What this exercise asks:
a) Transcribe the court order below, starting with "The complaint in" and going on through "of the responses.".
b) Continue the court order on the discovery dispute below from the point where its text stops.

Document text:

+-------+

Summary
holding that any discovery propounded in state court before a suit is removed is no longer answerable following removal
Summary of this case from McKnight v. Pickens Police Dep'tOpinion
CIVIL ACTION NO. 1:08cv600-HSO-LRA.
July 10, 2009
ORDER
This cause came before the Court for telephonic hearing on June 30, 2009, on several motions, including the Emergency Motion to Quash Plaintiffs' Excess Discovery Requests [#111] filed by State Farm Fire and Casualty Company [hereinafter "Defendant State Farm"] and Marshal J. Eleuterius ["Defendant Eleuterius"] on May 29, 2009. Additional case law was submitted subsequent to the hearing. After a review of the pleadings and the applicable law, and considering argument of counsel, the Court finds as follows.
The complaint in this case was filed in the Circuit Court of Harrison County, Mississippi, on August 28, 2006, and the case was litigated in that court for over two years. On September 11, 2008, new counsel appeared for Plaintiffs, and the case was removed to federal court. During the state court proceedings, Plaintiffs propounded discovery, and State Farm responded to 27 interrogatories and 20 requests for production. Defendant Eleuterius responded to 16 interrogatories and 15 requests for production. Apparently no motions were filed relating to the sufficiency of the responses.
After removal to this Court, counsel were required to conduct an attorney conference under Rule 26(f) and, under Rule 26(d), no party may serve or otherwise seek discovery from any source until after the conference. The attorneys in this case contend that they did confer. Plaintiffs' counsel asserts that he did discuss serving additional discovery in federal court with counsel opposite, and it was his understanding that they agreed that new discovery would be propounded. Defense counsel contends that no such agreement was reached. Obviously, a misunderstanding occurred, and the undersigned will not make any finding as to counsel's agreement. Under any circumstances, all counsel certainly should have raised the issue with the undersigned at the case management conference. Their failure to do so is the cause of this controversy.

+-------+

Dataset entries:
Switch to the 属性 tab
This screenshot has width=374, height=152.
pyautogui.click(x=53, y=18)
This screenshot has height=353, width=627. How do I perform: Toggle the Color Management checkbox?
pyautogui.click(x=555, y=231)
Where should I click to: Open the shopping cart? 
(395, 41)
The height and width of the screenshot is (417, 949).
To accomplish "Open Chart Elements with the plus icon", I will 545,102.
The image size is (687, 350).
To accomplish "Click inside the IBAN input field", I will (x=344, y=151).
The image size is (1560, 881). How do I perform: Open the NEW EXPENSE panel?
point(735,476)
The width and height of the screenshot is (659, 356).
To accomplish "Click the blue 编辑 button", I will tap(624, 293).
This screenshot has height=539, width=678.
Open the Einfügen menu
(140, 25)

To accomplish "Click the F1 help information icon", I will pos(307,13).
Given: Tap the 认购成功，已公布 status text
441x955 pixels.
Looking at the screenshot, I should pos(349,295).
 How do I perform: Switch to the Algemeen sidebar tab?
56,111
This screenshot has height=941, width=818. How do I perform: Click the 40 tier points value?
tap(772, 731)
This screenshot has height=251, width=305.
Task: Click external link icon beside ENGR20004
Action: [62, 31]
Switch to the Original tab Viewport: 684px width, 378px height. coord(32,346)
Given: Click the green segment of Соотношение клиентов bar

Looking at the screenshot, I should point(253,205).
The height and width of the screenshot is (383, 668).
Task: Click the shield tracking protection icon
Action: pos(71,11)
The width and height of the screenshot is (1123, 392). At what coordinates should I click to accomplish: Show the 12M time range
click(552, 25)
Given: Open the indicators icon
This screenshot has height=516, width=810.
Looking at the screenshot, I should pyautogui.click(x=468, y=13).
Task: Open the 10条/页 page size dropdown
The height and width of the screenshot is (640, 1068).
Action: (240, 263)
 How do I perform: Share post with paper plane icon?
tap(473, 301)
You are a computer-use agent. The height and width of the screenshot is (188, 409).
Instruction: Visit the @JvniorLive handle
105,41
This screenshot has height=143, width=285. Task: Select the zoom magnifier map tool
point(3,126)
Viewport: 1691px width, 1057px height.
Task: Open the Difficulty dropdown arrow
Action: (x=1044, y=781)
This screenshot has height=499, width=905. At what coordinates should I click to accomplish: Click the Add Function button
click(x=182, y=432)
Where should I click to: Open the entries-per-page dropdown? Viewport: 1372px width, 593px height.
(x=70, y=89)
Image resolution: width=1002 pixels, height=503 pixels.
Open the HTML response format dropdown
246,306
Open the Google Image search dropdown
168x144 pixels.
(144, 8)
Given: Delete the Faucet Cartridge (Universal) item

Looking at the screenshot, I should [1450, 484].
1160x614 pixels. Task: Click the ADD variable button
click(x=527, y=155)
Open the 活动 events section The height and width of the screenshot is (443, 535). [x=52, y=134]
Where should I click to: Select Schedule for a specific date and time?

+-------+

Exercise responses:
a)
The complaint in this case was filed in the Circuit Court of Harrison County, Mississippi, on August 28, 2006, and the case was litigated in that court for over two years. On September 11, 2008, new counsel appeared for Plaintiffs, and the case was removed to federal court. During the state court proceedings, Plaintiffs propounded discovery, and State Farm responded to 27 interrogatories and 20 requests for production. Defendant Eleuterius responded to 16 interrogatories and 15 requests for production. Apparently no motions were filed relating to the sufficiency of the responses.

b)
On May 1, 2009, Plaintiffs propounded 30 interrogatories to Defendant State Farm and 27 requests for production. Exhibit B (parts 1 2) to Defendant's Motion to Quash, #11. On May 4, 2009, Plaintiffs propounded 25 interrogatories to Defendant Eleuterius and 17 requests for production to Defendant Eleuterius. Exhibit B (part 1) to Defendant's Motion to Quash, #11. All of this discovery was referred to as being the "first sets," and some of it apparently duplicated the state court discovery.
The actual issue now before the Court is whether discovery propounded and responded to in state court is valid and enforceable and whether or not the limitations of 30 contained in the federal court case management order should be interpreted to include the already propounded state court discovery. Had counsel raised the issue, it is probable that the undersigned would have allowed a very limited amount of additional discovery. Because no attorney mentioned the prior discovery, the usual limitation of thirty was included in the case management order. Unaware of the state court discovery when the order was entered, the undersigned had no "intent" either way by entry of the Order.
Counsel have both submitted pertinent cases. After the hearing, Plaintiffs submitted Riley v. Walgreen Co., 223 F.R.D. 496 (S.D. Tex. 2005); Wilson v. General Tavern Corp., 2006 WL 290490 (S.D. Fla. Feb. 2, 2006); Dufrene v. Pellittieri, 1996 WL 502459 (E.D. La. Sept. 4, 1996); and, Murray v. Atkinson, 2007 WL 2050815, at *2 (E.D. Mich. July 18, 2007). Some of the cases involve discovery propounded but not answered prior to removal. The law is clear that this discovery is no longer answerable, as Rule 26 specifically provides that no party shall serve or seek discovery from any source until after the attorney conference required in Rule 26(f). The law is less clear as to discovery which was both served and answered in state court. The case of Murray v. Atkinson involves such a situation. After removal, plaintiff filed a motion to compel defendants to respond more fully to requests for production filed and answered in state court. The Michigan court held that it could not compel the production of documents which were requested under state law absent an agreement among the parties that state law court discovery would be used in federal court. Murray, 2007 WL 2050815, at *2. Though instructive, the case does not directly involve the limitations on the number of discovery requests allowed.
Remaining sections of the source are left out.